- Tenure: 1003 – 1009
- Died: 11 November 1014 Allerstedt, Duchy of Saxony
- Spouse(s): Liutgard of Meissen ​ ​(m. 1003; died 1012)​
- Father: Lothair I, Margrave of the Nordmark
- Mother: Godila of Rothenburg

= Werner, Margrave of the Nordmark =

Margeave of Nordmark

Werner (also Wirinher or Werinharius) (died 11 November 1014) was the Margrave of the Nordmark from 1003 until 1009. He was a cousin of the contemporary bishop and historian Thietmar of Merseburg.

Werner was the eldest son of Lothair I, Margrave of the Nordmark, and his wife Godila of Rothenburg, a Franconian. He was born when his mother was only thirteen years old. Werner abducted Liutgard, the eldest child of Eckard I of Meissen, from the castle of Quedlinburg and, in January 1003, married her. That same year, Werner succeeded his father in the Nordmark, but was removed from office and deprived of his titles in 1009 following accusations brought forth by Dedo I, Count of Wettin. He was replaced as margrave by his rival, Bernard of Haldensleben. In 1013, Werner and Eckard II, his brother-in-law, were considered by the Emperor Henry II to be too closely allied with Boleslaus I of Poland.

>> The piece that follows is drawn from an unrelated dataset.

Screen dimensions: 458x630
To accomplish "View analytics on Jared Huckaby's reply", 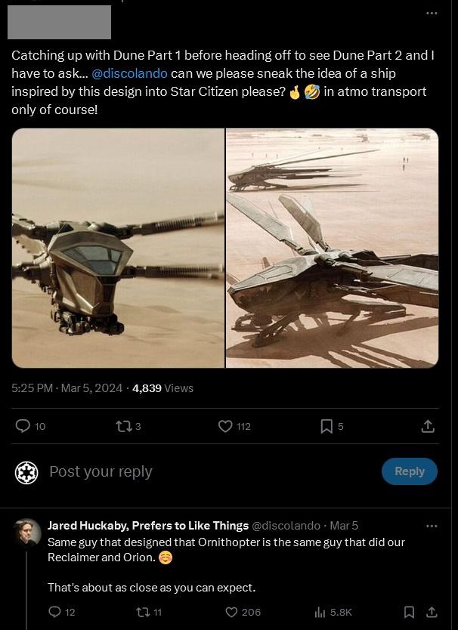I will point(320,612).
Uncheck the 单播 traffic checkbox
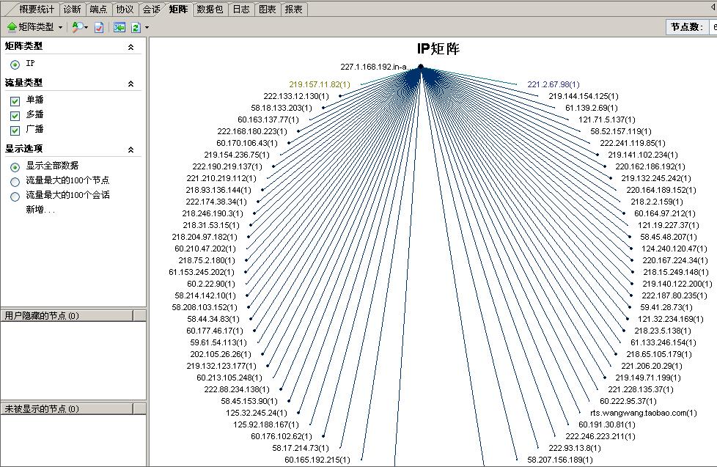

Werner's wife predeceased him on 13 November 1012. Werner, accompanied by his cousins Henry and Frederick, abducted Reinhild, the "mistress of Beichlingen," in November 1014. He was captured, but before he could be put on trial, was murdered at Allerstedt on 11 November 1014, "having patiently endured whatever misfortunes had hitherto come his way", according to Thietmar. He was buried beside his wife in the familial monastery of Walbeck. He left no children.